Known as the Nest Predator Bounty Program, the effort has led to the killing of more than 240,000 animals in the past five years with no scientific evidence that it is working to increase the state pheasant population.


The effort to boost pheasant and duck populations by paying youth and adult trappers to kill animals that eat the eggs and hatchlings of pheasants and ducks began in 2019. The program occurs for a few months during the spring pheasant nesting season.

Little common ground can be found in assessing the merits or methods of the program, which has been described as both a wildlife-management success and an inhumane, senseless killing of wild animals.

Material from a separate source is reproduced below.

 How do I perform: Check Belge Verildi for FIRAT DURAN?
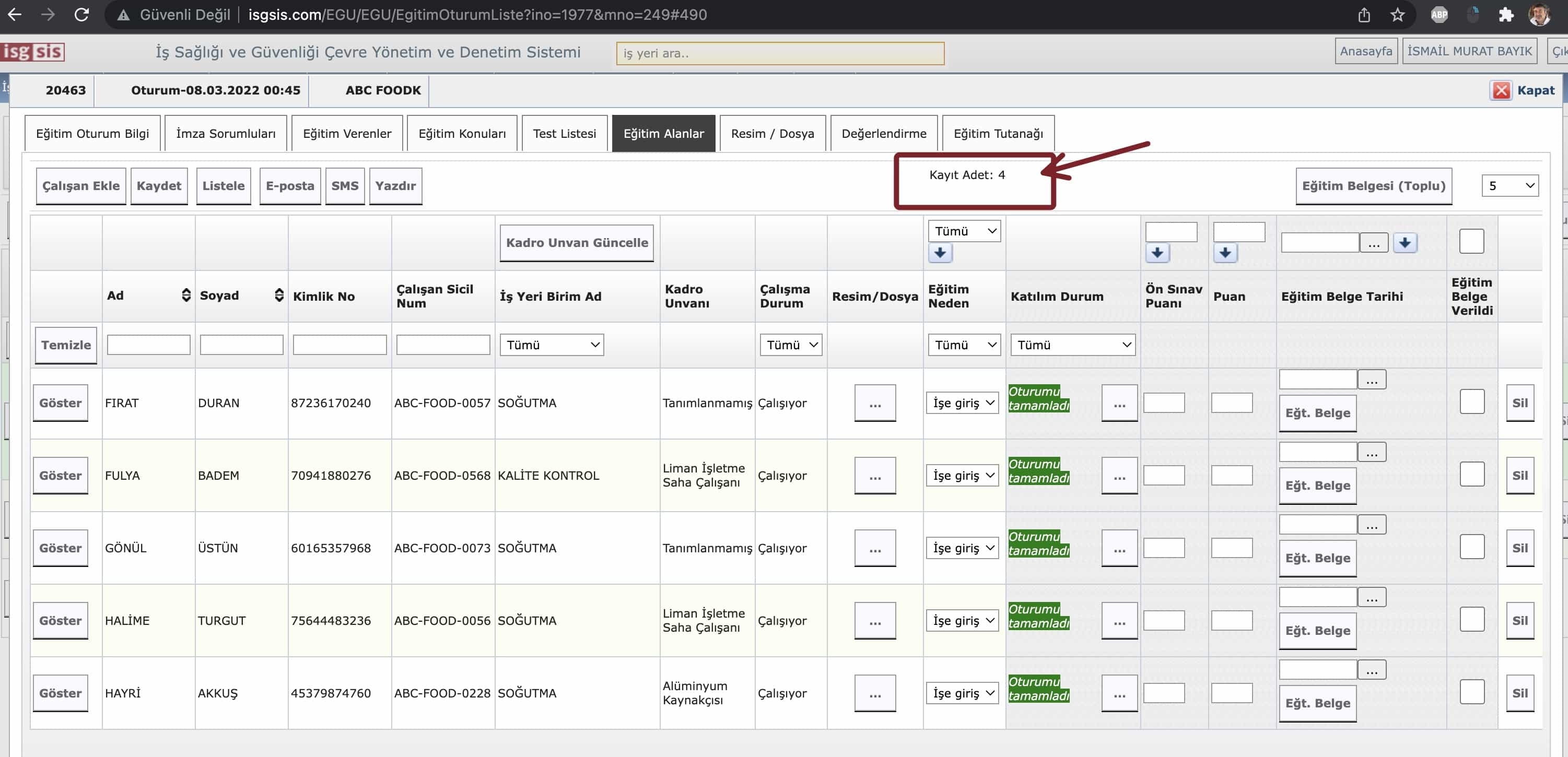pyautogui.click(x=1471, y=401)
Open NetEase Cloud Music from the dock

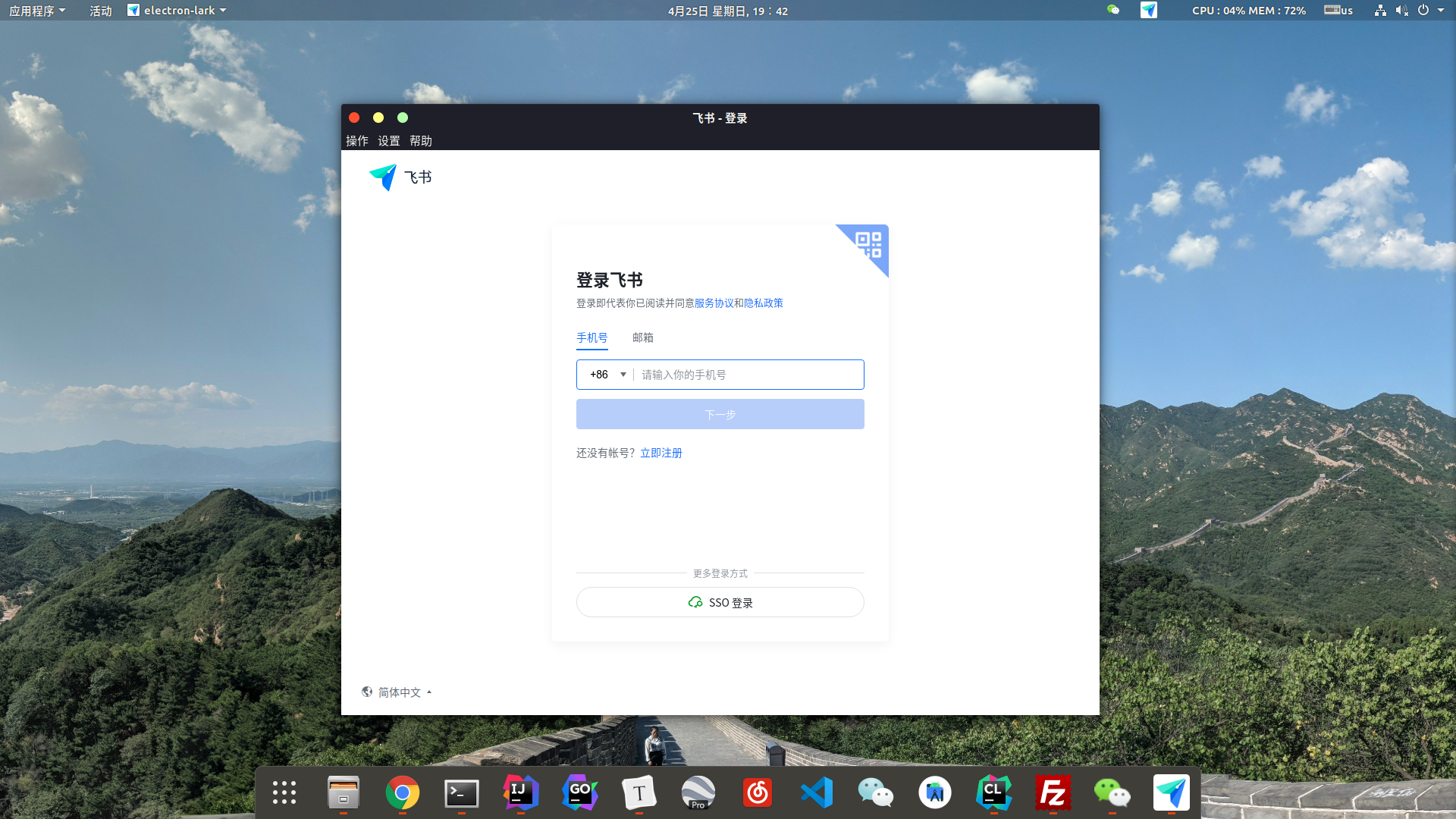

Some state officials, including Gov. Kristi Noem, who first implemented the program, and Game, Fish and Parks Secretary Kevin Robling, see the bounty program as an effective method to reduce predation on pheasants and encourage young people to get outside and take up trapping as a hobby.

Opponents argue the program is not based on science, needlessly kills animals and may upset the natural ecosystem, and improperly uses financial incentives for children and adults to trap and kill animals whose carcasses are discarded after the tails are turned in for a bounty.

Nest Predator Bounty Program

In 2023, the program started in April and ended on June 29 when the limit on tail payments was reached. The 2023 program resulted in the killing of 50,800 animals – about 42,300 of them raccoons – by roughly 2,500 participants. The program set a record for youth participation rate with 46% of trappers aged 18 or under.

Robling acknowledges there is no data or concrete evidence to show that the bounty program has improved pheasant or duck numbers, but he believes the program is working and supports its continuation next spring and into 2025 and 2026.